COFFIES is one of three NASA-funded Heliophysics Phase II DRIVE (Diversify, Realize, Integrate, Venture, Educate) Science Centers (DSC), working to establish a multi-institution collaboration to develop the most reliable data driven physical model of solar activity possible.
Vision
Expand understanding of the Sun to develop the capability to forecast activity cycles and magnetic field variability by creating a diverse and inclusive center of excellence in Solar Physics.
Mission
COFFIES establishes a collaborative science community that will develop comprehensive models of solar dynamics and, using high-fidelity helioseismic and photospheric measurements of flows and fields as constraints, substantially improve physical understanding of the ways internal plasma flows affect the origin and evolution of magnetic activity cycles of the Sun and stars like it.
Motivation
Solar and stellar dynamos stem from the complex interaction of the magnetic field with small- and large-scale flows within their interiors. A Consequence Of Fields and Flows in the Interior and Exterior of the Sun (COFFIES) is the roughly 11-year quasi-periodic magnetic activity cycle. This varying magnetic field drives space weather and the dynamic environment in which the Earth resides, and therefore an understanding of this variability, leading ultimately to reliable forecasts, is of paramount importance. Yet despite improved observations and years of theoretical modeling efforts, it is still not well understood how the Sun generates, replenishes, and maintains the magnetic field that creates the observed characteristics of the solar cycle (SC; Charbonneau, 2014), i.e., how the Sun’s dynamo operates. Our Center aims to transform this understanding, cited as the first science challenge posed in the 2013 Decadal Survey.

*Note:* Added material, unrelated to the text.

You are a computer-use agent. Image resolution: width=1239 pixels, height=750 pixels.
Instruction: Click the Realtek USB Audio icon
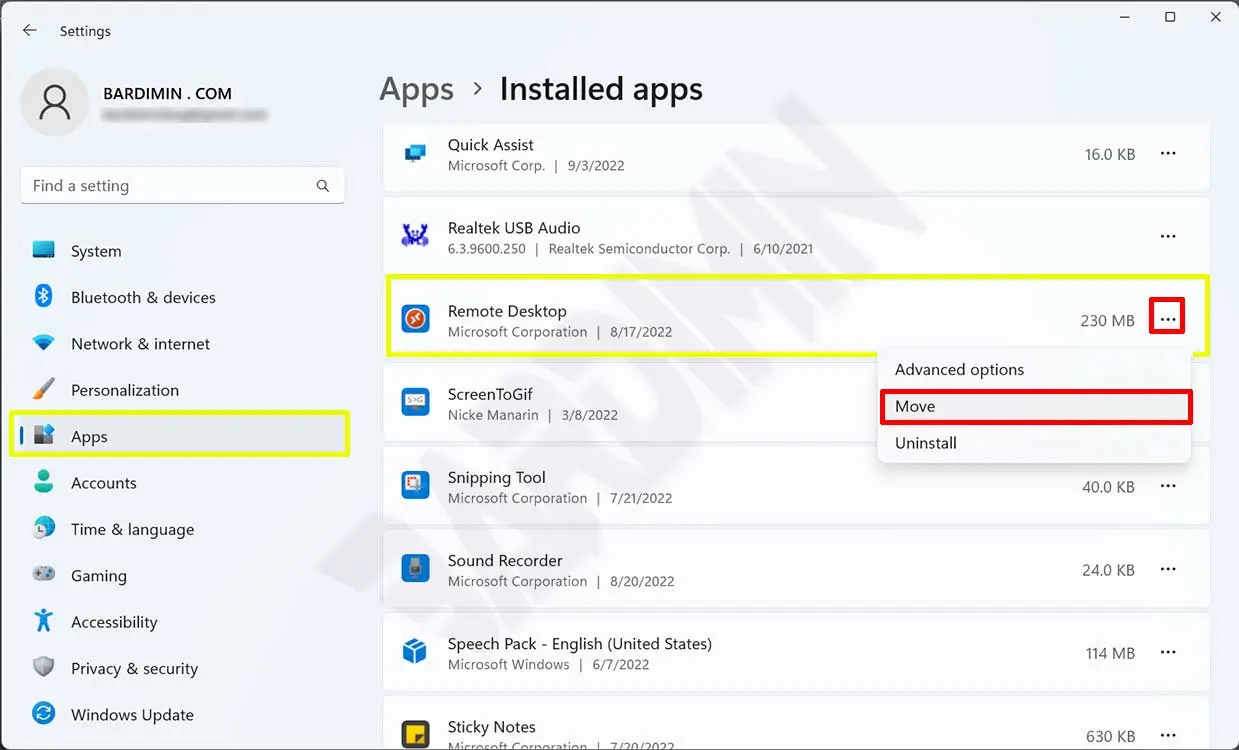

Figure 1: COFFIES Transformative Impacts. This figure illustrates the relationship between the SQs, Themes, and Teams and how we will eliminate traditional boundaries to make Science Breakthroughs.
To achieve transformational scientific breakthroughs (Fig. 1), we must first address why understanding stars like the Sun is so difficult. The most challenging issue is the tremendous range of dynamical scales. Due to a star’s strong nuclear forcing, immense size, and the extremely low diffusivity of gases involved, dynamical processes operate on scales from the stellar radius (∼700 Mm for the Sun) to the diffusive scale (∼ cm). We observe the Sun at many of these scales (down to tens of kms). For example, global helioseismology provides the rotational profile spanning the majority of the deep interior, whereas local helioseismology provides information about motions around sunspots. We also observe small magnetic elements within granular lanes at the surface as well as narrow filaments spanning large sections of the star in the solar atmosphere. Despite the enormous range of scales, coherent characteristics of the observed magnetic cycle emerge, e.g., the magnetic butterfly diagram (Fig. 2), Hale’s Law for polarity, and Joy’s Law for tilt.
Figure 2: Measured fields and flows for various timescales used by COFFIES. Panel A) strength of the solar polar fields (Gauss) since 1996; B) horizontal flow divergence showing supergranules (grayscale) and magnetic field for 2021.09.27; and C) butterfly diagram for SC~24 showing active regions in time vs.~sin(latitude); leading spot polarity is shown in red (blue) and flux by marker size; background brown (green) shows variations in azimuthal flows, i.e., torsional oscillations.
Despite the fact that the basic equations of the dynamics are reasonably well known, no class of theoretical or numerical modeling can cope with this wide range of dynamical scales. The traditional approach has been to concentrate on a limited range of scales. For example, the majority of our intuition on the operation of such dynamos is built from mean field electrodynamics (MFED). MFED concentrates on modeling the very largest scales of the magnetic field, and has been able to reproduce the characteristics of the Sun’s large-scale flows and cyclic fields reasonably well. However, the modified equations that single out the largest scales must necessarily approximate the smaller-scale turbulent motions, and how to do this realistically is a complex problem. As another example, local models of magnetic flux emerging into the photosphere can replicate the characteristics of active regions, but no dynamical connection exists between the initial conditions of these models and the large-scale dynamo field that must be their ultimate source. This scale issue has essentially forced researchers into specialist areas that can be associated with certain scales or particular sub-regions of the star. Proceeding beyond our current understanding and confronting the whole problem requires cross-cutting connections among traditional elements.